§ Objective
Update the rows below by replacing "image size" with "screen size" and keep everything else the same.

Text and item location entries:
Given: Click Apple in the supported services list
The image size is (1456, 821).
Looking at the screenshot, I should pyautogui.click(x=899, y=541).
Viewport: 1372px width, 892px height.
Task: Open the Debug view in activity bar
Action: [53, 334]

§ Exercise solution
Given: Click Apple in the supported services list
The screen size is (1456, 821).
Looking at the screenshot, I should pyautogui.click(x=899, y=541).
Viewport: 1372px width, 892px height.
Task: Open the Debug view in activity bar
Action: [53, 334]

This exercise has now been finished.